The key features of the business object are:
- Easy to use
The wwBusiness class interface is very simple - just a handful of methods and properties that you'll reuse over and over. No complex framework or interdependencies to learn - just a single level class that you subclass from for your business objects. Using the business object is as easy as creating a new class and optionally tying it to a primary database table that it maps to (not required but usually done). - Simplifies data manipulation
High level methods like C.R.U.D. methods like Load(), Save(), New() and Delete() etc. deal with all of the logistics of retrieving, changing and saving data. You simply manipulate an Entity object (and/or a DataRow) and let the business object deal with writing the data back to the database. In the Web Store 80%+ of the data access is handled through these high level CRUD data methods. - Data member provides easy cached access to data
wwBusiness provides Entity and DataRow members that expose the underlying database fields of the current loaded record from operations like New(), Load() and GetBlankRecord(). The Entity provides a strongly typed object from data row values which is much easier to use in code and provides compile time safety. A EntityGenerator tool is provided that can generate entities from your database schema. These entities are much more light weight than typed datasets and are plain .NET objects that support full serialization/deserialization for Web Services, Remoting, and WCF. - Abstracts Data Access
wwBusiness abstracts the backend database used so you can switch backends supported dynamically. Business object methods like Execute(), ExecuteNonQuery(), ExecuteScalar etc. have easy to use signatures for common scenarios of returning DataSets/DataTables/Readers without writing lower level ADO.NET code. Most commands are single line and handle connection setup/closing, error handling and returning high level results. wwBusiness provides access to the raw ADO.NET objects (like Command, DataAdapter, DataSet etc.) so if at any point you want full low level control you can get it from within the context of the wwBusiness/wwData object. - Separate Data Layer Objects
All data access is routed through a Data Object (wwData and its subclasses like wwDataSql, wwDataOdbc).

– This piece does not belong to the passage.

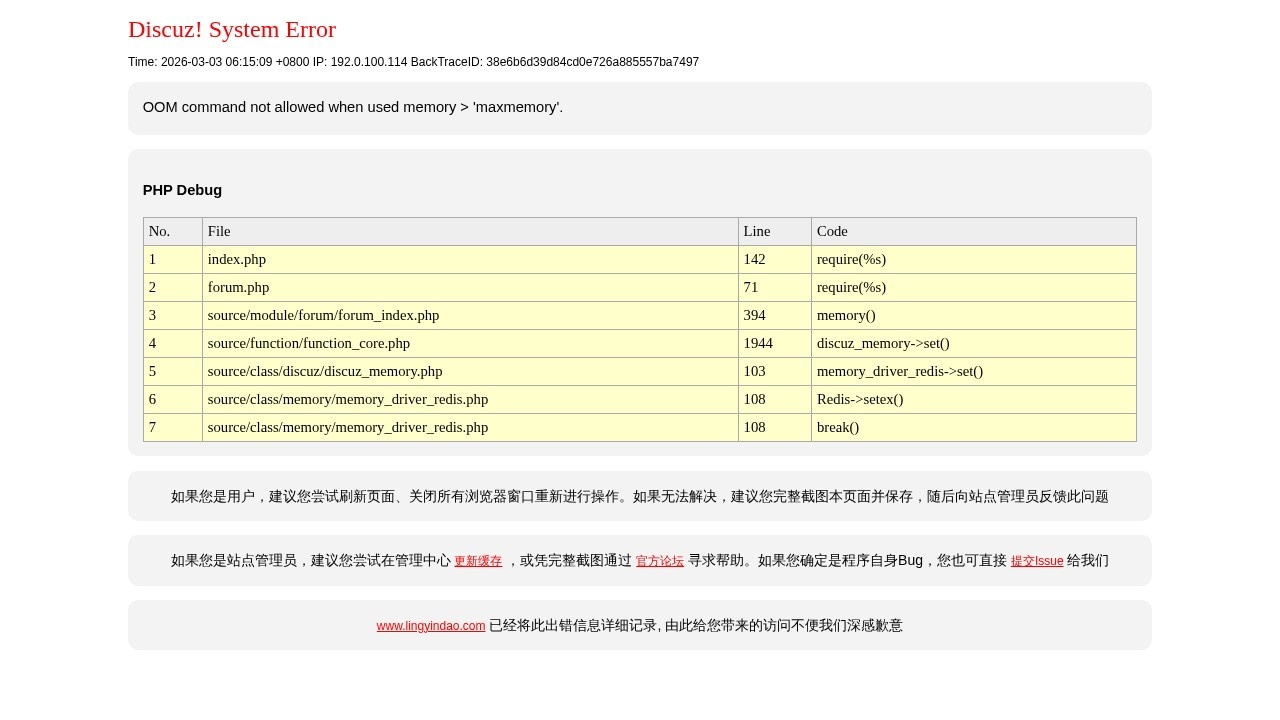
Task: Open the www.lingyindao.com link
Action: 431,626
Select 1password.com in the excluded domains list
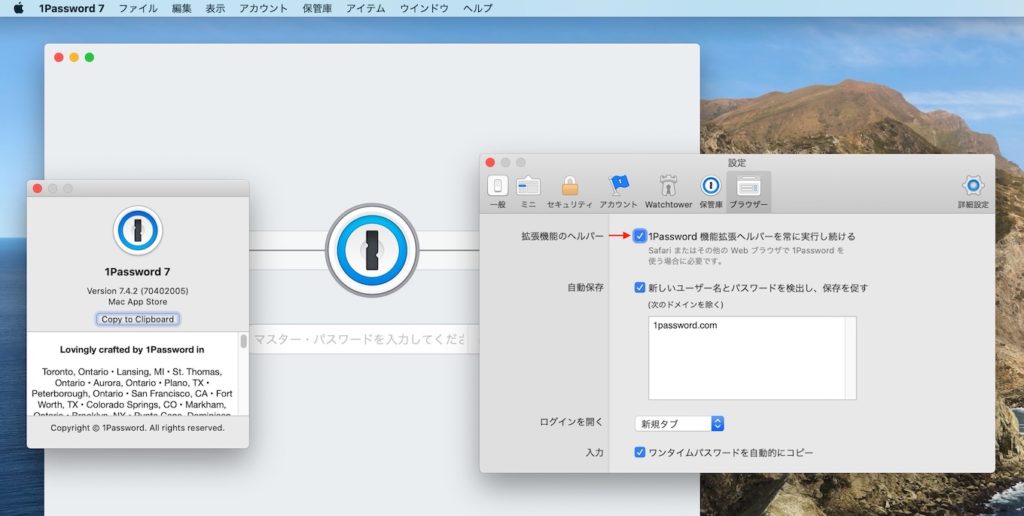 pos(684,326)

The business object determines which backend to go to at startup and then uses the appropriate data access object to perform the actual database interaction. Since the interfaces are identical and use generic interface references, swapping a back end provider is as easy as setting a property. Supported backends include Sql Server, VistaDb, FoxPro, and generic OleDb. Base implementations for MySql and Oracle are also provided but haven't been tested extensively. - Light Weight
The data wrappers provided by wwBusiness and wwData/Sql are very lightweight and add very little overhead to the SQL access code. The underlying code goes directly to ADO.Net code and returns standard ADO.Net data structures like DataSets and DataRows that can be used with or without the West Wind Databinding controls. - Validation Support
The business object includes a ValidationErrors Collection that can be used to validate business logic. The Validate() method of the business object is a great place to validate business rules before saving. Here you can run any business rules that might require data access against the backend and if failures occur handle them in this central method by assigning them to the ValidationErrors collection. - Integration with Databinding Controls
We provide a wwDataBinder control that can easily bind control properties with data from these business objects (or any other objects for that matter). In addition the wwDataBinder can also consume ValidationErrors directly and display them as part of the error handling provided through the databinder.